### Selected excerpt
The legislative building in downtown Raleigh NC, home of the North Carolina state legislature

It is going to be busy in Raleigh for the next few months, but how much will come out of it?  This is how ideas become laws in NC.

The North Carolina General Assembly has 170 people, working for voters in North Carolina, all with ideas about what should become a state law.  While they are what is known as the “long session” they will offer up hundreds and hundreds of ideas and shockingly few will pass.  Legislative statistics go back to the 1960s and show a pattern of high numbers of bills introduced and very few enacted.  In the 2021-2022 Biennium, only 14 percent of bills introduced were enacted.

A bill, of course, is an idea for legislation that COULD become a law.  A resolution is a statement of belief.

Why does this matter?  Because it is a long road from the tumultuous first days of a bill to it ever becoming law.  In the meantime, social media will dissect it, online and print publications will give it exhaustive coverage, and other media outlets may trot out experts to discuss, refute, or approve of it.

### Written exercise
Duplicate the stretch of the passage on how bills become law in North Carolina from "The North Carolina General" through "approve of it.". The material that comes next is separate from the text.

### Material provided
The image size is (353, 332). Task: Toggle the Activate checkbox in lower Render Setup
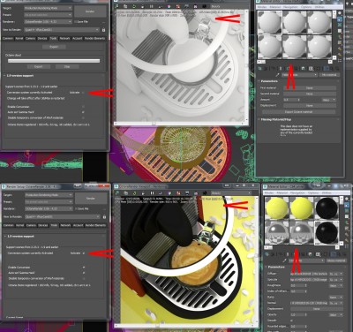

### Solution to this task
The North Carolina General Assembly has 170 people, working for voters in North Carolina, all with ideas about what should become a state law.  While they are what is known as the “long session” they will offer up hundreds and hundreds of ideas and shockingly few will pass.  Legislative statistics go back to the 1960s and show a pattern of high numbers of bills introduced and very few enacted.  In the 2021-2022 Biennium, only 14 percent of bills introduced were enacted.

A bill, of course, is an idea for legislation that COULD become a law.  A resolution is a statement of belief.

Why does this matter?  Because it is a long road from the tumultuous first days of a bill to it ever becoming law.  In the meantime, social media will dissect it, online and print publications will give it exhaustive coverage, and other media outlets may trot out experts to discuss, refute, or approve of it.